### Record excerpts
··········
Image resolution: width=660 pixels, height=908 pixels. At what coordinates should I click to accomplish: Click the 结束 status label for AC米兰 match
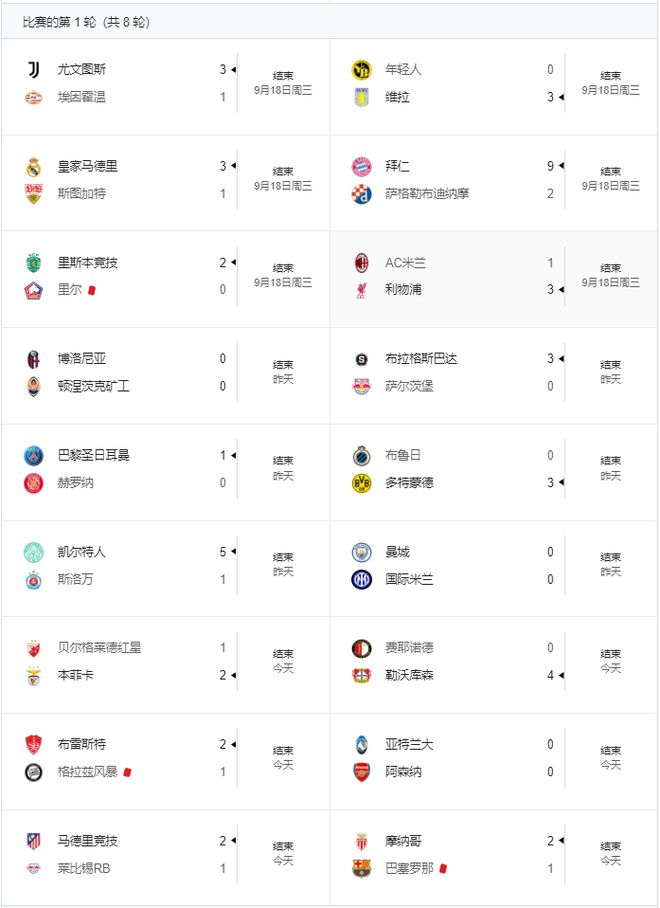pos(611,268)
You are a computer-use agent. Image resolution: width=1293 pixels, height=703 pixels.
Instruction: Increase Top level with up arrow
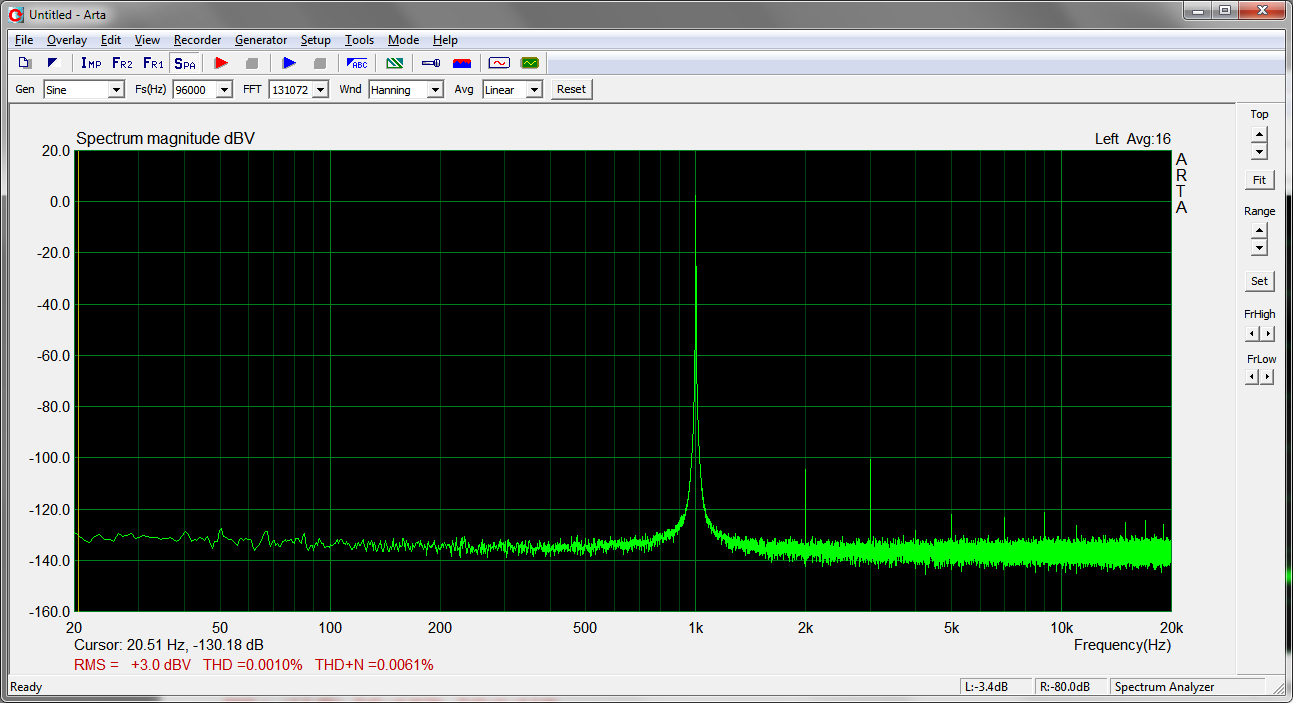point(1259,134)
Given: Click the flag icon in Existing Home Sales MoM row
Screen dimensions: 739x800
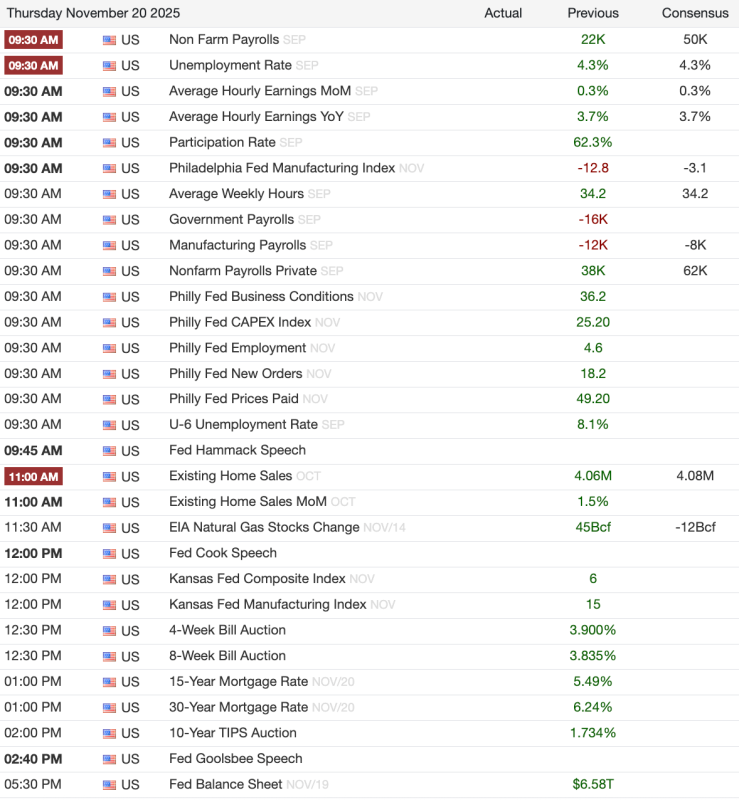Looking at the screenshot, I should coord(109,502).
··········
### What is being asked
Exclude every picture, then reproduce the remaining data character for character.

### Task solution
Image resolution: width=660 pixels, height=908 pixels. At what coordinates should I click to accomplish: Click the 结束 status label for AC米兰 match
pos(611,268)
You are a computer-use agent. Image resolution: width=1293 pixels, height=703 pixels.
Instruction: Increase Top level with up arrow
point(1259,134)
Given: Click the flag icon in Existing Home Sales MoM row
Screen dimensions: 739x800
Looking at the screenshot, I should coord(109,502).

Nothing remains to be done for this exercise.